Corks were popping and beverages were flowing Saturday afternoon as crowds of people flocked to Sandyvale Memorial Gardens and Conservancy for the seventh annual Sandyvale Wine Festival.
“This is our biggest fundraiser of the year, so we’re really happy to see this crowd here and hopefully more people will be coming,” said Diana Kabo, secretary and event and educational programming coordinator for Sandyvale, a few minutes into the event.
“It’s a great community event and it helps us to accomplish the things we need to do here at Sandyvale.
“We offer educational programming for students all the way to seniors,” she said.
“We have to keep the beautification of the site up, so this helps us to do all of that.”
According to event organizers, the annual event typically attracts between 1,200 to 1,400 people each year, which helps to draw attention to the Hornerstown venue that solely served as a cemetery for decades.
“This was originally considered an abandoned cemeterial area,” Kabo said. “It was the largest green space in the city of Johnstown, and it’s the perfect place for passive recreation events like this.
“We have kids coming during the week to play pickup football games and flying kites, people walking the one-mile loop around Sandyvale, so it’s become – because of all of this activity and support – a community asset instead of an eyesore.”
Ebensburg resident Janice Eastbourn-Bloom volunteers at Sandyvale and attends the Wine Fest each year.
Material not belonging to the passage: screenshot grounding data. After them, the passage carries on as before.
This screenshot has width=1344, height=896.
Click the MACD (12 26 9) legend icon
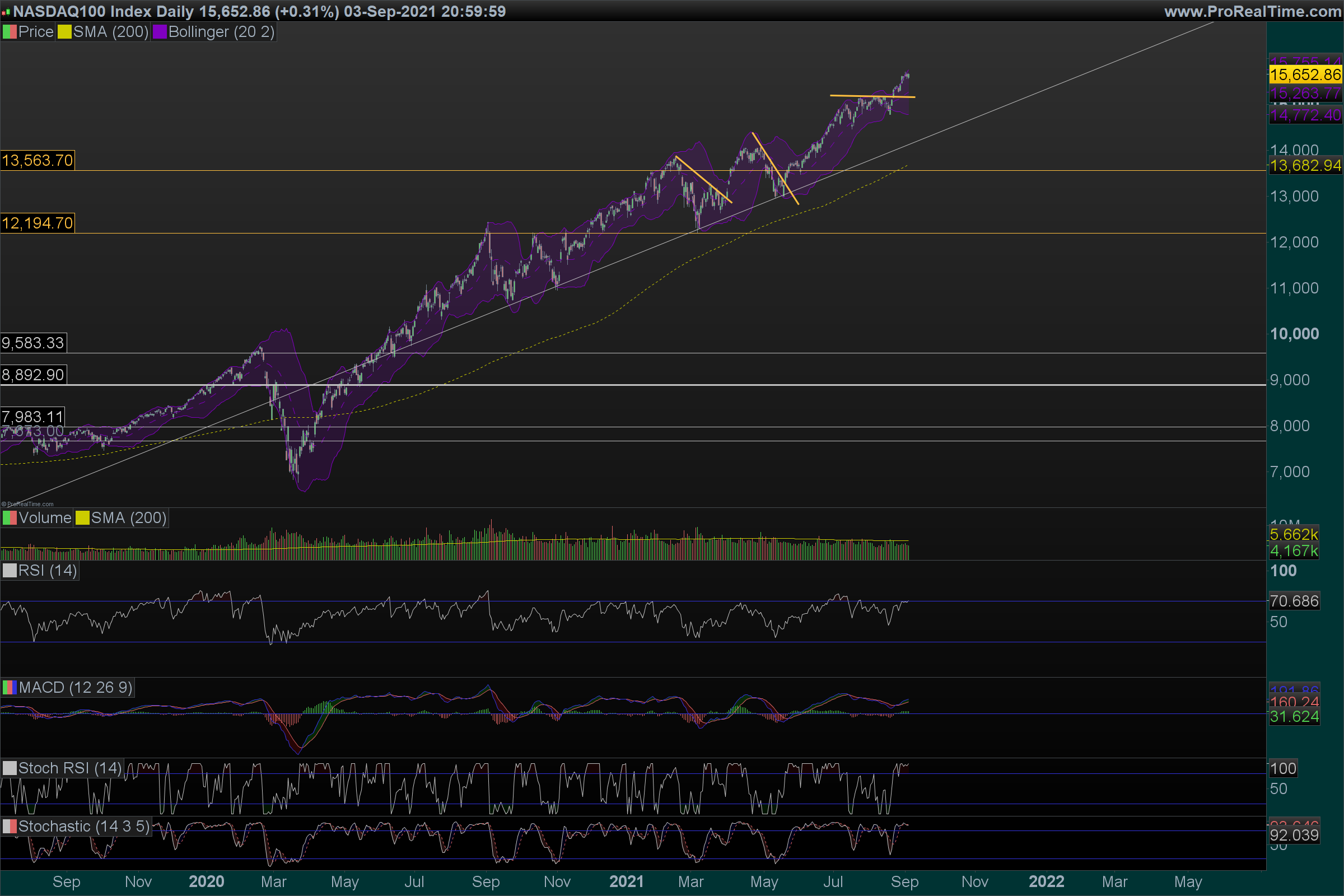coord(9,688)
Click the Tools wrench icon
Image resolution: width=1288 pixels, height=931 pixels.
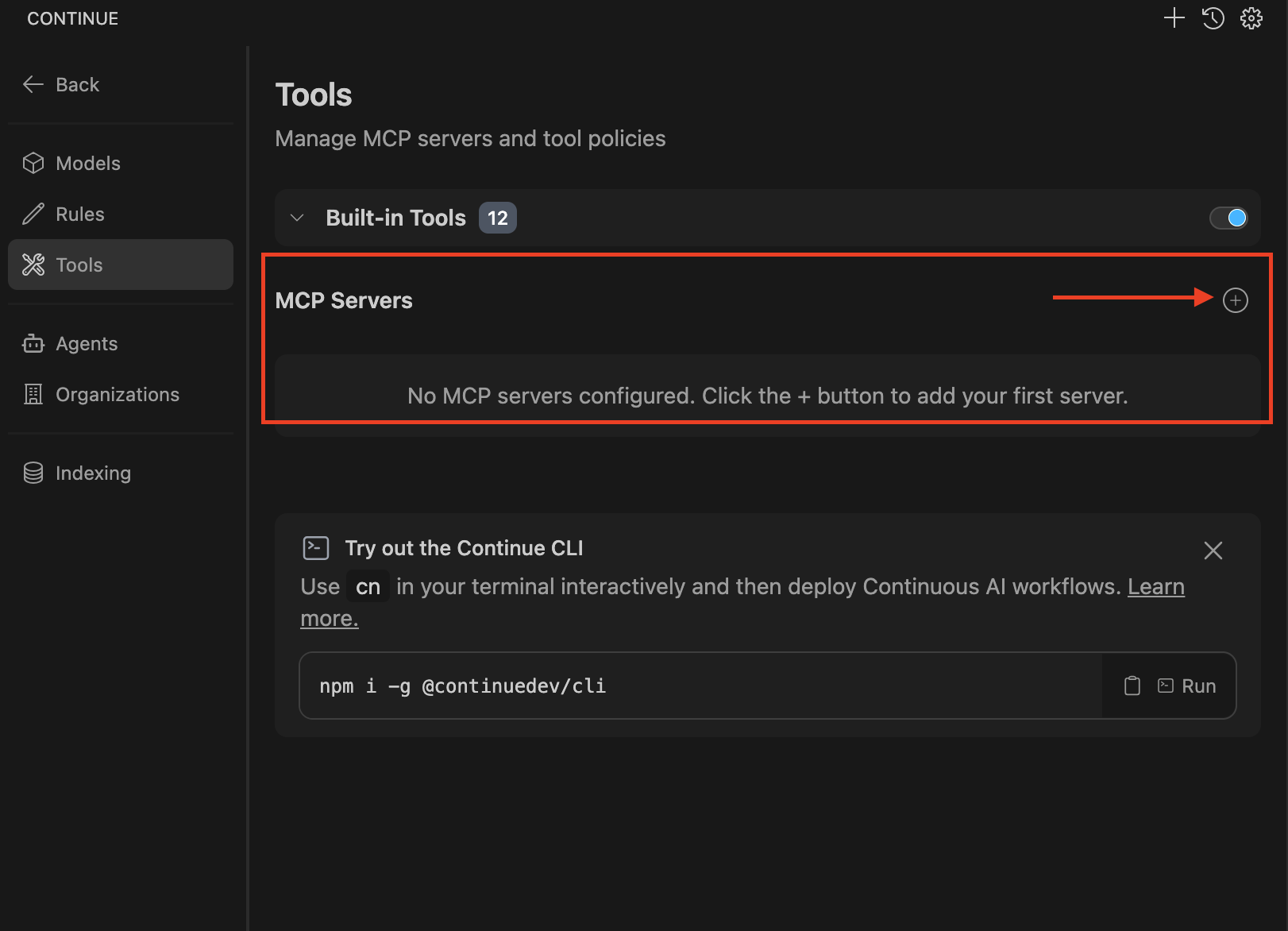tap(33, 265)
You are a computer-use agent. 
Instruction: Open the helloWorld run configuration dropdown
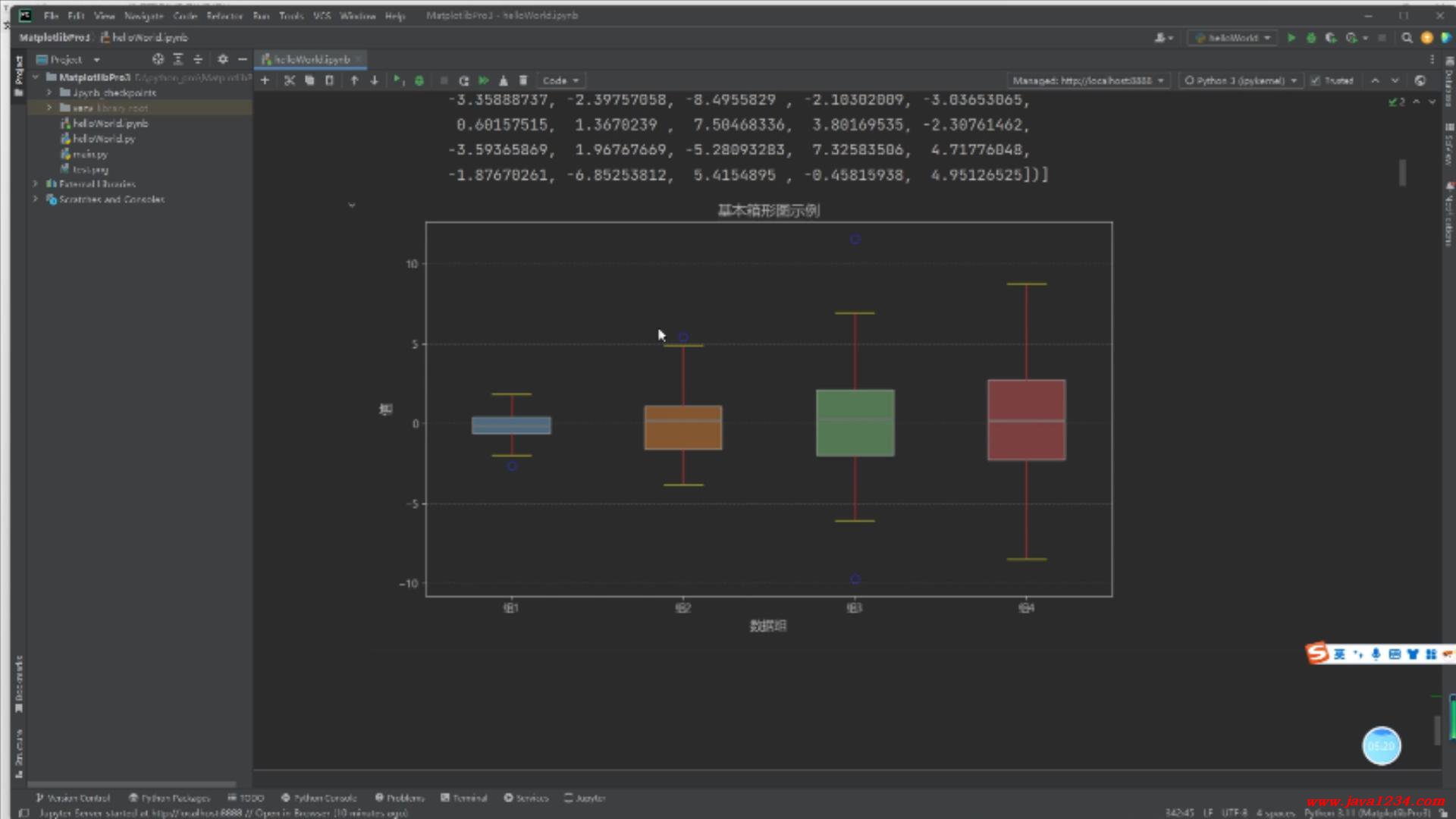click(x=1232, y=37)
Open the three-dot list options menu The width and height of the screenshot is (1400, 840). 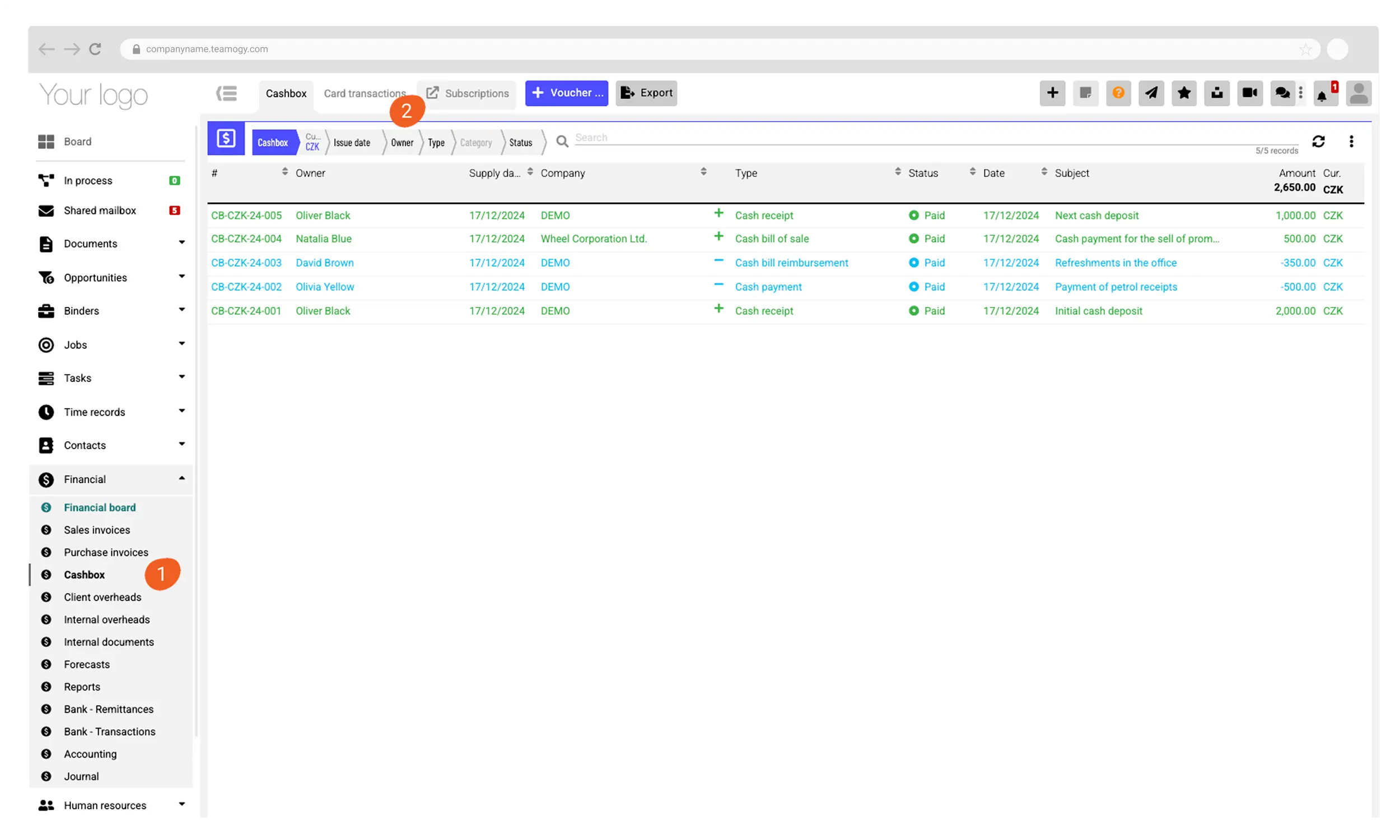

Similar to Kabo, the Cambria County native believes Sandyvale is a great community resource, and hopes to see more people utilize the area.
“For me, what makes this special is having a chance to say ‘Isn’t this a gem that Johnstown has?’ I just love saying that to people and I love getting this positive feedback, because we need that,” said Eastbourn-Bloom, who was encouraged by a friend to come to Johnstown and volunteer at Sandyvale years ago.
This year’s Wine Festival featured 16 Pennsylvania wineries, more than 25 craft vendors, food supplied by local vendors, live musical entertainment, and Old Towne Distillery and Tall Pines Distillery were on hand to offer samples of their moonshine, rum and whiskey.
Bruce Penrod, of Miami, Florida, was standing in awe during the festival as he waited in line to get something fresh off the grill from Rayne’s Backyard Barbeque.
Penrod, who is originally from western Pennsylvania, was attending the festival for the first time on Saturday.
“I canoed on the Stonycreek River this morning, so that’s what brought me into the area,” Penrod said. “I love Pennsylvania. I love this area, and I’m already really impressed with this festival.
“I bought some things. I got some wine and some moonshine, and it’s nice to see old friends here,” he said. “I’ve never been on this property before and it’s beautiful. It’s really nice.”